日本の民間企業「ispace」などが参加した世界初の民間月面探査プロジェクト。月着陸船は4か月あまり飛行して、26日未明に月面着陸に挑戦するも、惜しくも失敗…その原因について分析します。
民間初の月面着陸 挑戦も…
上村彩子キャスター:
惜しくも失敗してしまった民間初の月面着陸についてお伝えします。「HAKUTO-R」という月面探査計画ですが、民間の力を結集したものでした。

ロケットは、アメリカの民間企業「スペースX社」のもとで打ち上げられ、月着陸船は日本の民間企業「ispace」が開発しました。世界で初めて民間による月面探査プロジェクトということで、世界中から注目されていました。
今回は残念ながら失敗してしまいましたが、月の着陸船は地球から月を目指して4か月余り飛行していました。だんだん月に近づき、4月26日未明いよいよ月面着陸に挑戦したんです。

着陸の準備に入ったのは、午前0時40分ごろです。高度約100キロから降下を開始し、ここまでは順調に進んでいました。しかし、午前1時40分ごろ月面に着陸予定でしたが、通信が途絶えてしまいました。
そして午前8時過ぎ「着陸の確認は困難」だと正式に発表があったんです。
なぜ「失敗」? 燃料枯渇が原因か
では、なぜ失敗してしまったんでしょうか?

「ispace」最高技術責任者 氏家亮さん
「燃料が尽きて自由落下に至ったということだと思う」
月面に衝突した可能性が高いということなんです。どういうことなのか詳しく見ていきましょう。

着陸船は、着陸に備えだんだんと減速していき、横の姿勢から垂直になっていく必要があります。
その間に、ガスを噴射して向きを変え、だんだんと降下していきますが、このガスが途中で燃料が尽き、落下したとみられ月面に衝突。これによって通信が途絶えたとされています。

東京理科大学機械航空宇宙工学科 米本浩一教授
「着陸は”最大の難所”と言える。距離を測り推力制御を行うため大変難しい技術。高度計算システムにエラーが出て、燃料が枯渇した可能性も」
もう一歩のところだったんですが、残念ながら失敗となってしまいました。
ホラン千秋キャスター:
着陸こそできなかったものの、直前までは成功したと捉えるのであれば、来年も再来年も打ち上げが計画されているということだったので、多くの方の夢と願いをのせているので、うまくいかないと涙してしまう気持ちもわかるんですけど、応援したいと思いますよね。
萩谷麻衣子弁護士:
成功の一歩だと思いますよ。

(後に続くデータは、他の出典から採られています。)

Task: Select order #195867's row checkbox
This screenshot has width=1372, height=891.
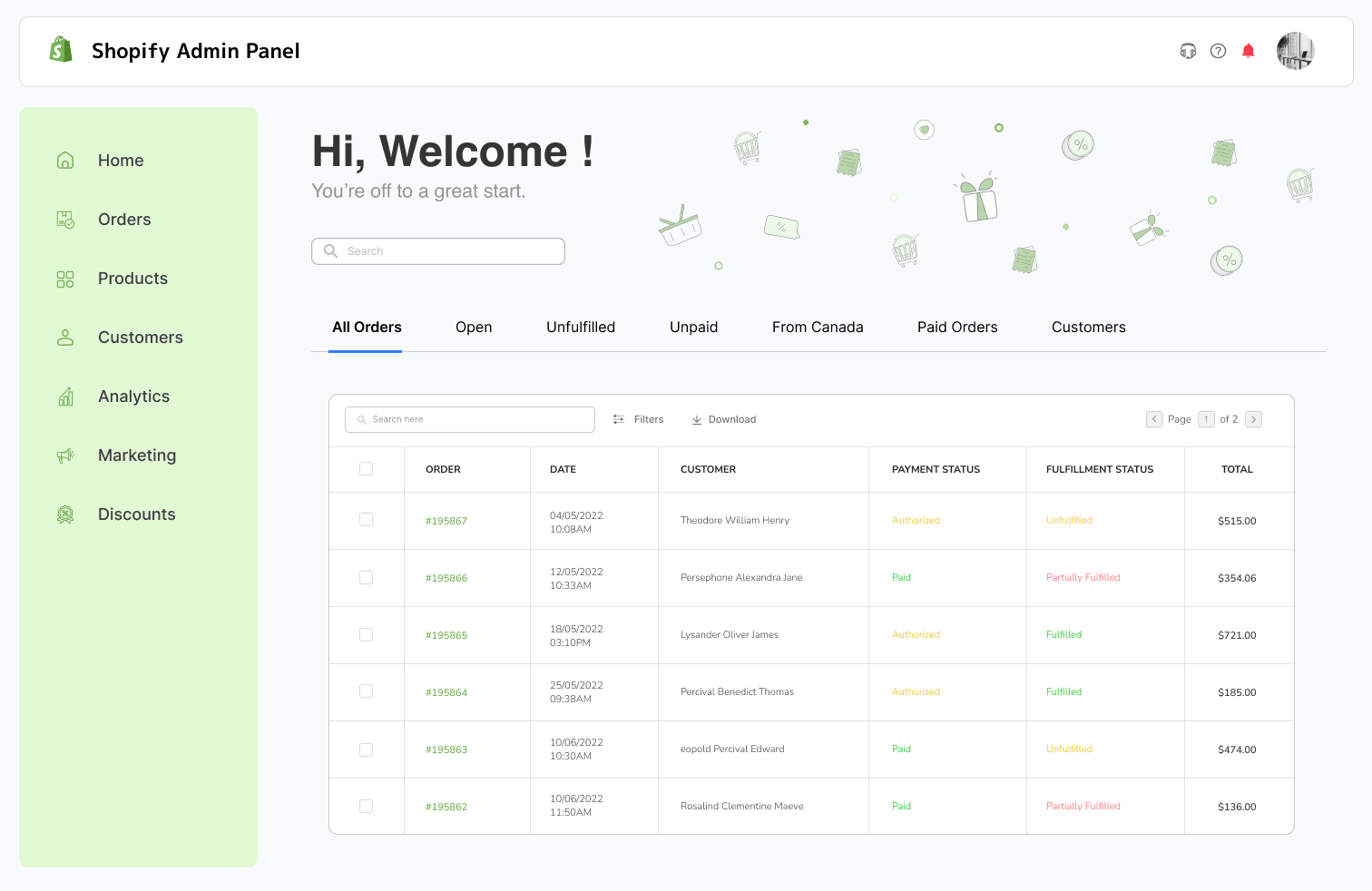Action: pos(366,520)
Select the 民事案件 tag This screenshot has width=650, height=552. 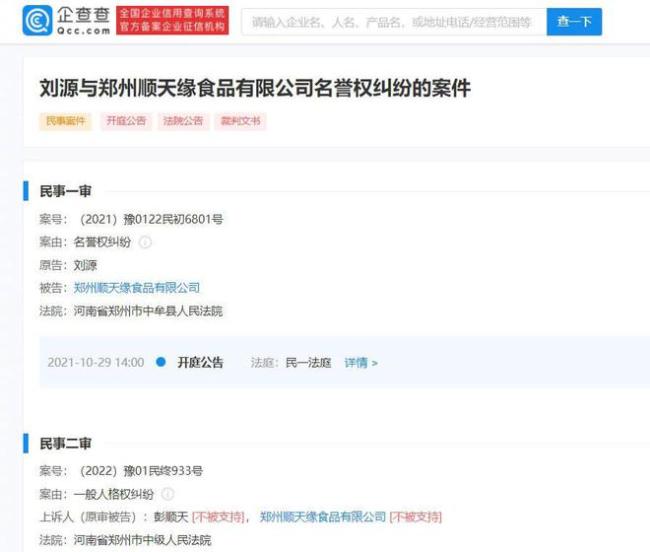(x=65, y=121)
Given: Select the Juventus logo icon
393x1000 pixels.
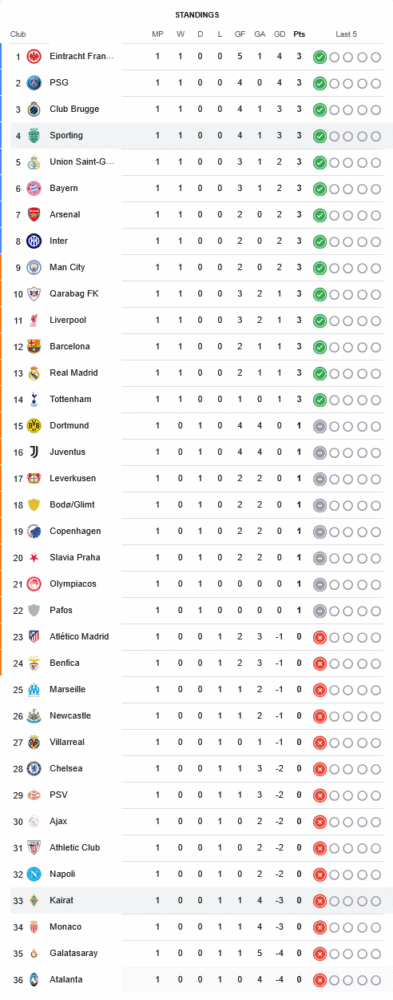Looking at the screenshot, I should [x=34, y=452].
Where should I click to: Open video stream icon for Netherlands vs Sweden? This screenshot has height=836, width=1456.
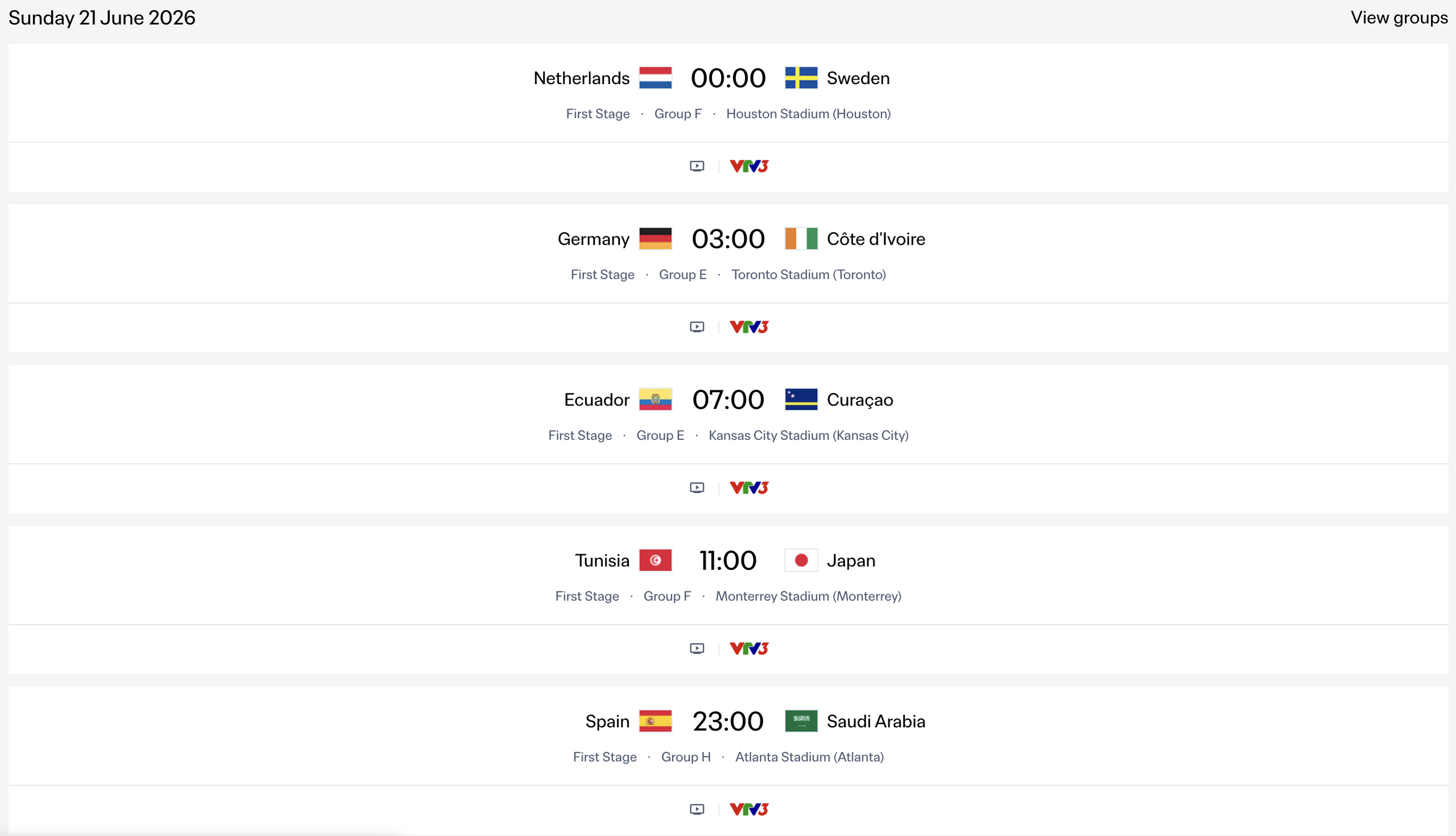click(x=696, y=166)
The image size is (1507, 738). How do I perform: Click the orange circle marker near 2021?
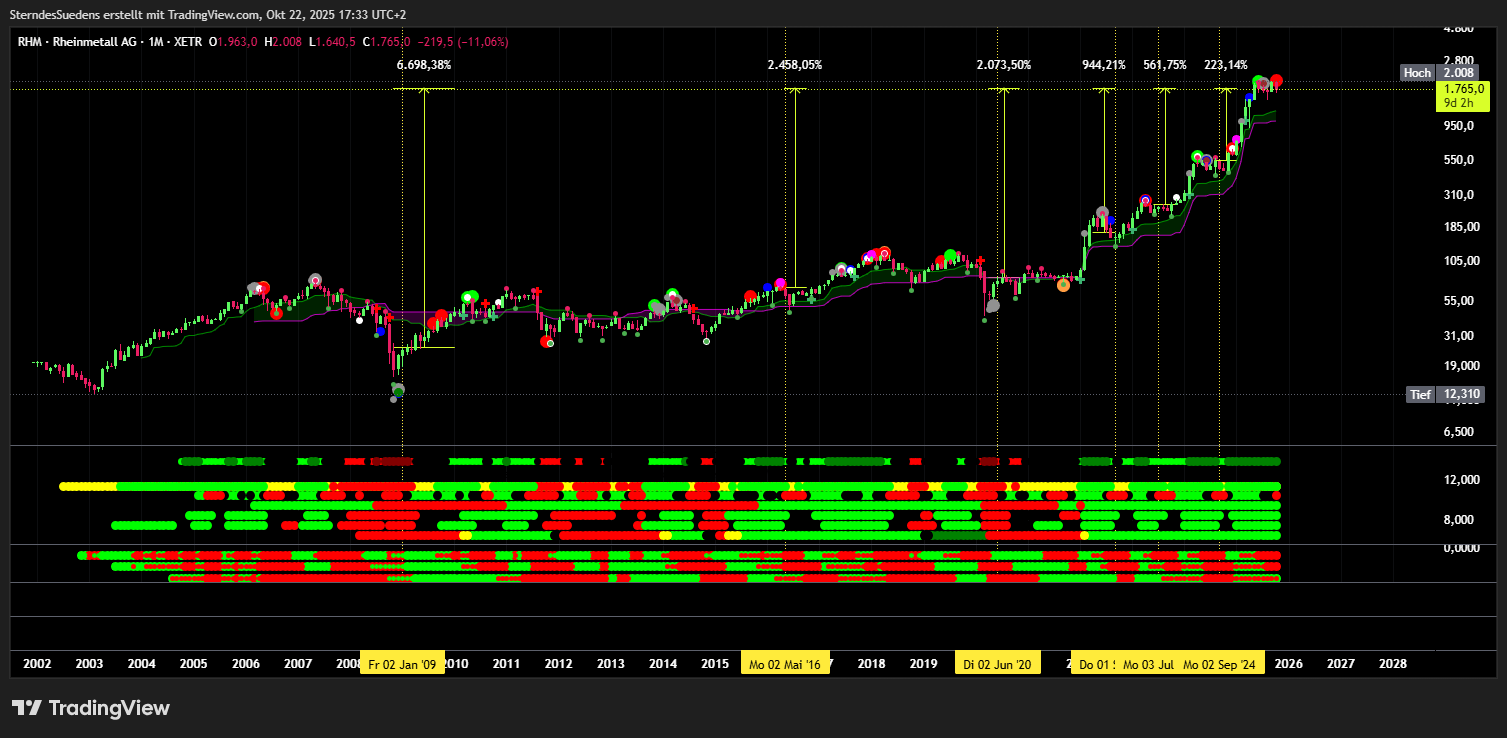point(1063,285)
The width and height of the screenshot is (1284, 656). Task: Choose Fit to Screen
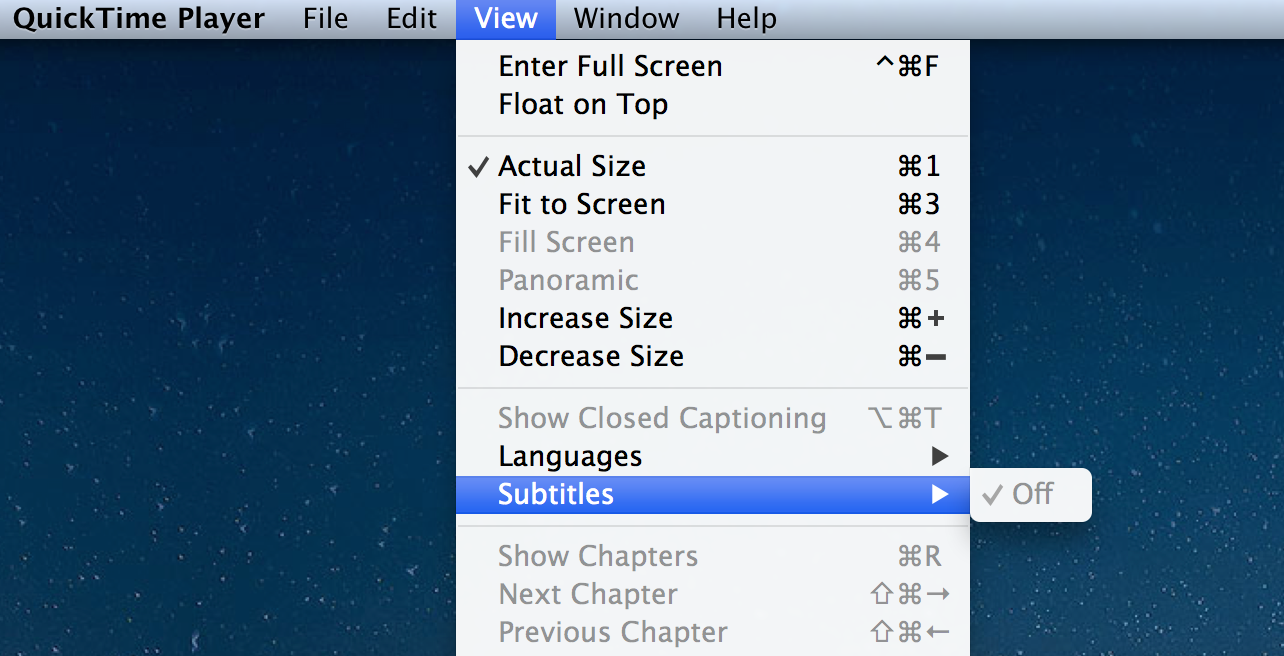tap(582, 204)

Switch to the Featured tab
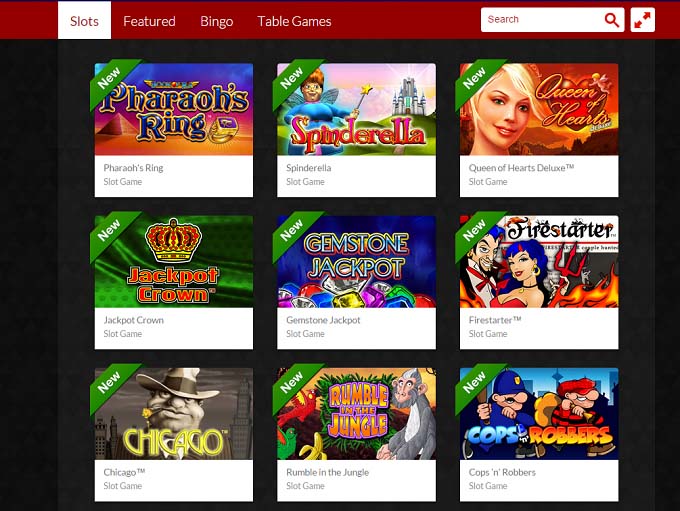click(149, 21)
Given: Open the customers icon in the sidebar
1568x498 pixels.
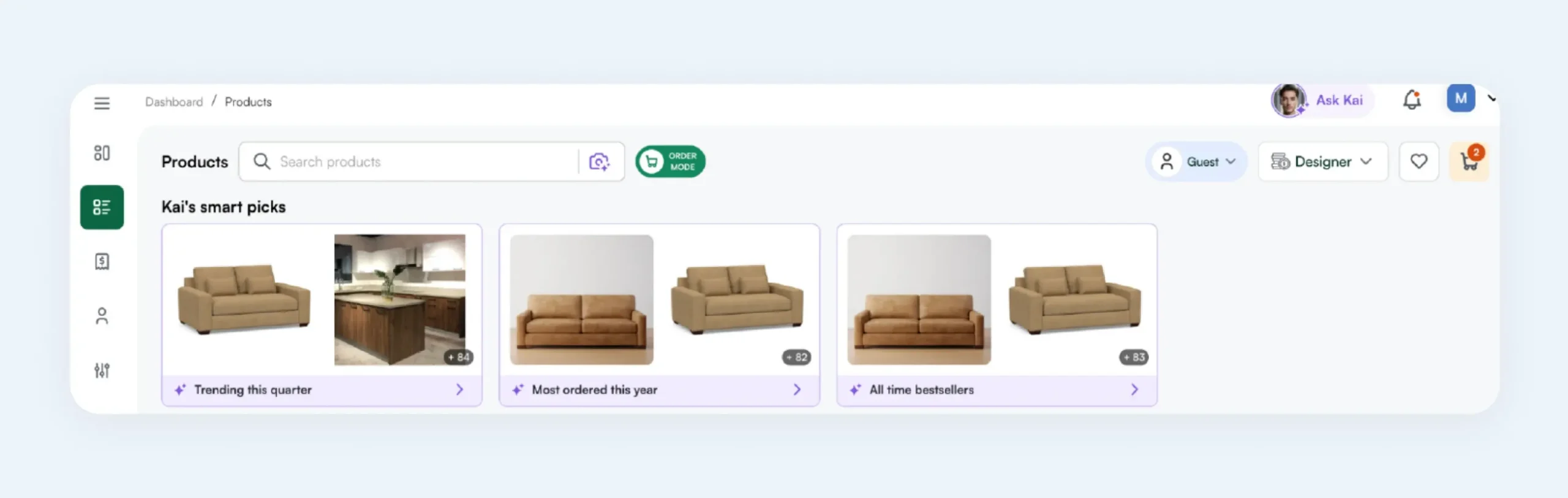Looking at the screenshot, I should pos(102,315).
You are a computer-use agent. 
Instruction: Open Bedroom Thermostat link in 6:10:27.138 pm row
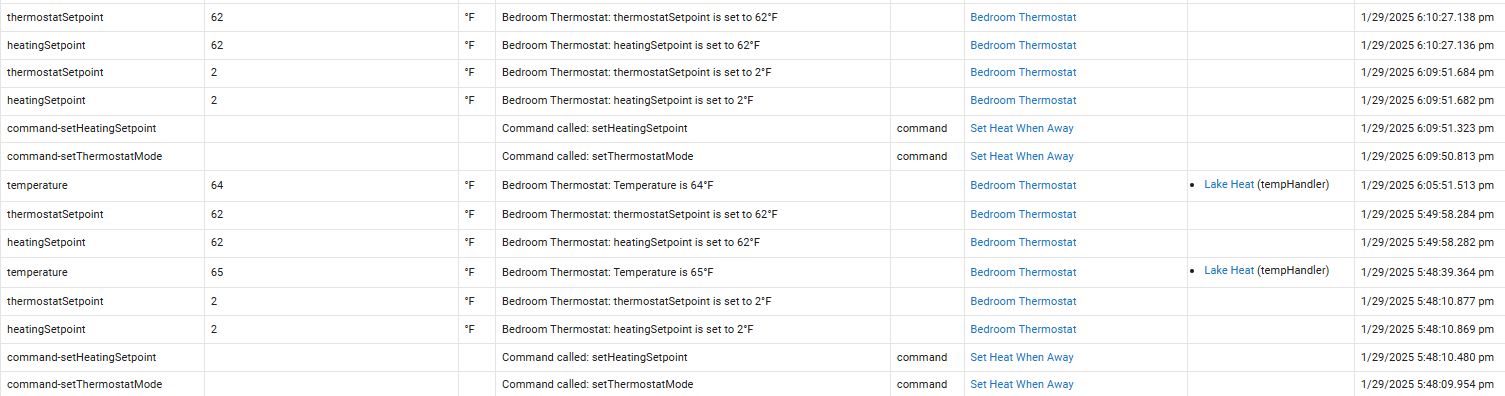[1023, 17]
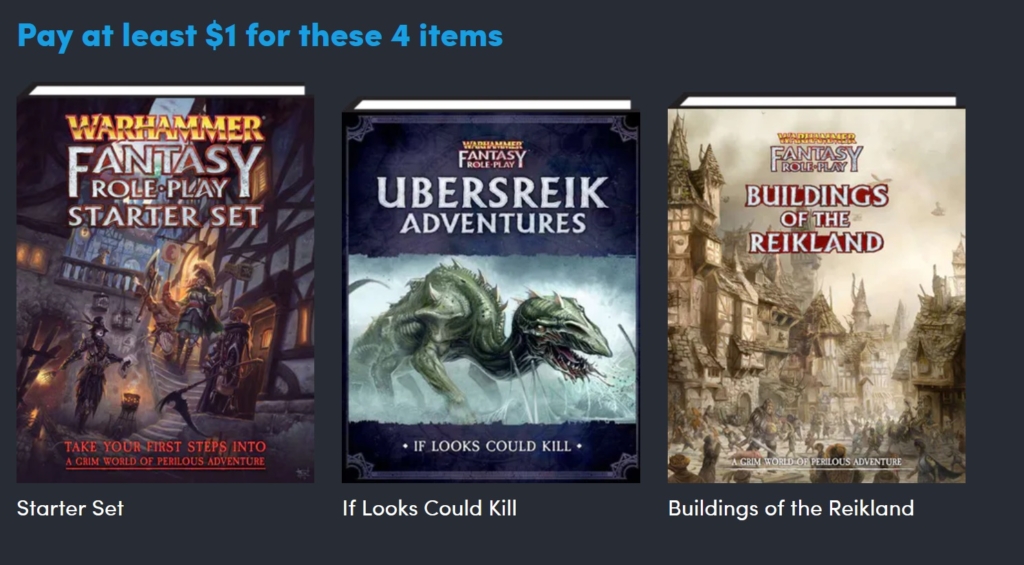Screen dimensions: 1024x565
Task: Click the "Fantasy Role-Play" lettering on the Starter Set cover
Action: (165, 172)
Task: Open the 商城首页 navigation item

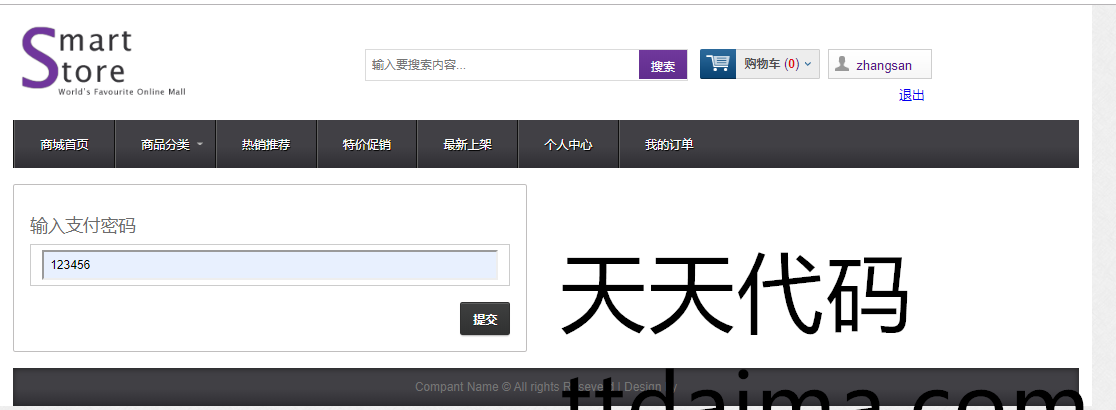Action: 64,145
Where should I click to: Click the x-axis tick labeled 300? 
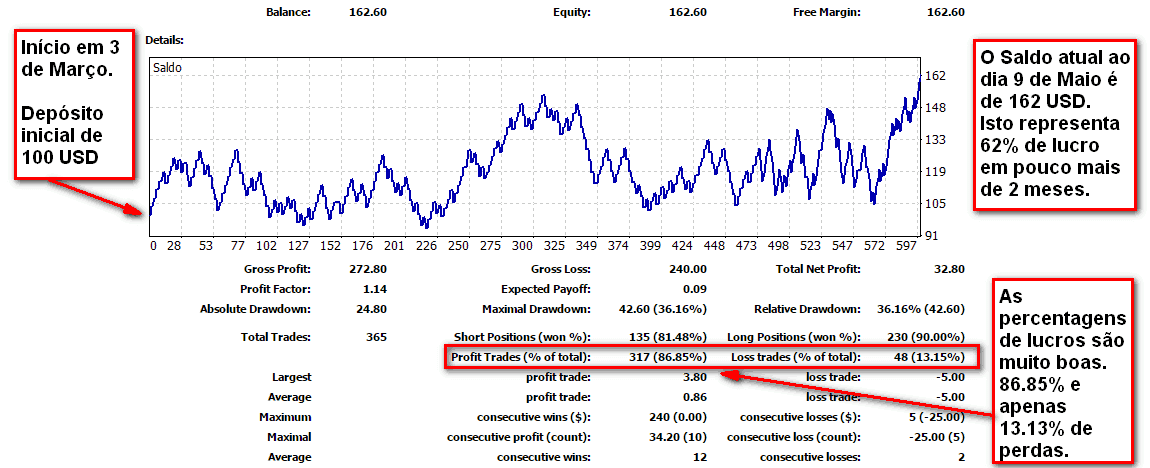coord(522,246)
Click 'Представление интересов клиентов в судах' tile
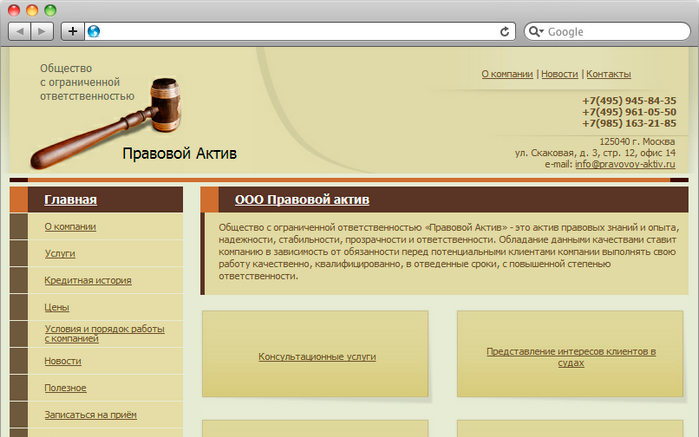 570,357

ベンチャー支援がまだまだアメリカの規模に及ばなくて、リスクマネーの供給も、ほとんどないような環境の中で、よく100人ぐらいの会社がここまで来たなと思いますね。
重力が月にあって減速しないと激突するし、減速して燃料が尽きちゃうと引っ張られて衝突しちゃうし、そこが難しいのでしょうね。
井上貴博キャスター:
私も失敗がことさらクローズアップされるのは嫌で、かなりの部分で成功していることを前向きに捉えたいなと思います。もう一つ、世界各国がこれだけ月探査、宇宙開発を続けています。地球上でも法律を作ってもこれだけ覇権争いをしている中で、宇宙のルールはどの国が主導して、法律を考えていくのでしょうか。
萩谷弁護士:
それは国連主導でやっていくべきだと思いますが、月の利用については規約もあります。宇宙の平和利用については宇宙条約というものもありますけど、まだまだ足りてないと思いますね。
井上キャスター:
全然進んでいないですよね。
萩谷弁護士:
そうですね。これから覇権争いになっていく前に、民主主義の国が主導してルールを作ってほしいと思います。